Application of Relevant Statute

Under Section 7 of the National Labor Relations Act, the protected concerted activity includes:

  • Statements by employees addressing their coworkers to initiate, induce, or prepare for group action;
  • A single employee’s communications with management to convey a group complaint;
  • Statements made to elicit group action from like-minded colleagues for a personally held view about working conditions; and
  • Communications involving “inherently concerted” discussions about vital aspects of workplace life.

The NLRB’s advice memo concluded that the Charging Party’s Facebook post constituted protected concerted activity as the Charging Party had made it to initiate, induce, or prepare for group action over the quality of employees’ supervision and resulting attrition, which are topics of concern for all employees of the surgical practice. This advice memo reflects the NLRB’s first foray into the use of gifs, emojis, and emoticons in its evaluation of whether such non-text activities render the communication a protected concerted activity.  

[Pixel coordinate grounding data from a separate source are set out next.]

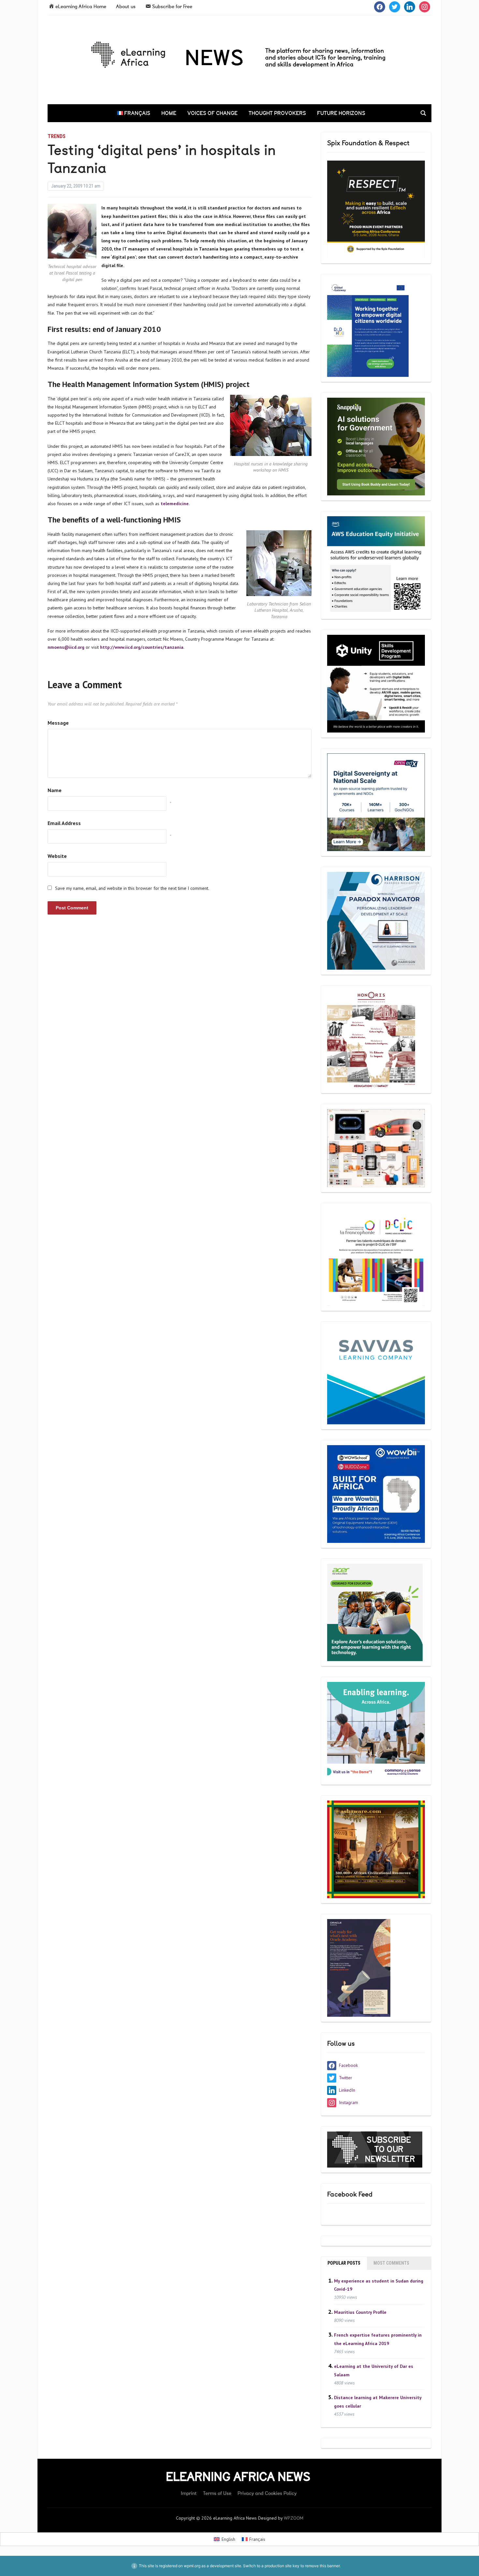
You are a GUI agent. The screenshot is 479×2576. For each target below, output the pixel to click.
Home (168, 113)
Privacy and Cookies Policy (267, 2493)
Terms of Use (217, 2493)
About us (126, 6)
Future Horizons (341, 113)
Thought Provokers (277, 113)
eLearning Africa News (238, 2476)
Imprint (189, 2493)
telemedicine (175, 503)
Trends (56, 136)
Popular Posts (343, 2263)
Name (55, 790)
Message (58, 722)
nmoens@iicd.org (66, 647)
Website (57, 856)
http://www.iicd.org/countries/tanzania (141, 647)
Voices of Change (212, 113)
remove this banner (322, 2565)
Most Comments (391, 2263)
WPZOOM (293, 2518)
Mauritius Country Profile (360, 2312)
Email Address (64, 823)
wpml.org (192, 2565)
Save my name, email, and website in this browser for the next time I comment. (132, 888)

Evaluation of Employee Communications as Inherently Concerted Activity

The NLRB further surmised that the Charging Party’s Facebook post discussed job security, thus rendering it “inherently” concerted activity. Such activity occurs when the person initiating the communication implies a desire to induce group action by discussing (1) higher wages, (2) changes in work schedule, or (3) job security. The advice memo went a step further to recommend that “discussions about quality of supervision” be added to the NLRB’s list of inherently concerted activities.

Finally, the advice memo opined that even if the Facebook post did not rise to the level of protected concerted activity, the surgical practice’s discharge of the Charging Party constituted a preemptive termination in violation of the National Labor Relations Act to “chill or curtail potential future Section 7 activity.” The surgical practice – by terminating the Charging Party after issuing threats to the Charging Party’s responding colleague through a “heads up” text message and a follow-up verbal warning to be careful what he posted – evidenced its clear intent to “erect a dam at the source of supply” of future protected concerted activity.

Key Takeaways

Advice memoranda issued by the NLRB do not establish a binding precedent. However, such memoranda do provide valuable insights into the NLRB’s thought process in reviewing charges that may come before it. For that reason, private employers should review their employment policies, practices, and procedures to ensure that they do not unduly restrict employees’ communications with one another about the terms and conditions of their employment on social media or in any other context. Before disciplining an employee for a work-related social media post, employers would be well advised to evaluate whether the post constitutes protected concerted activity.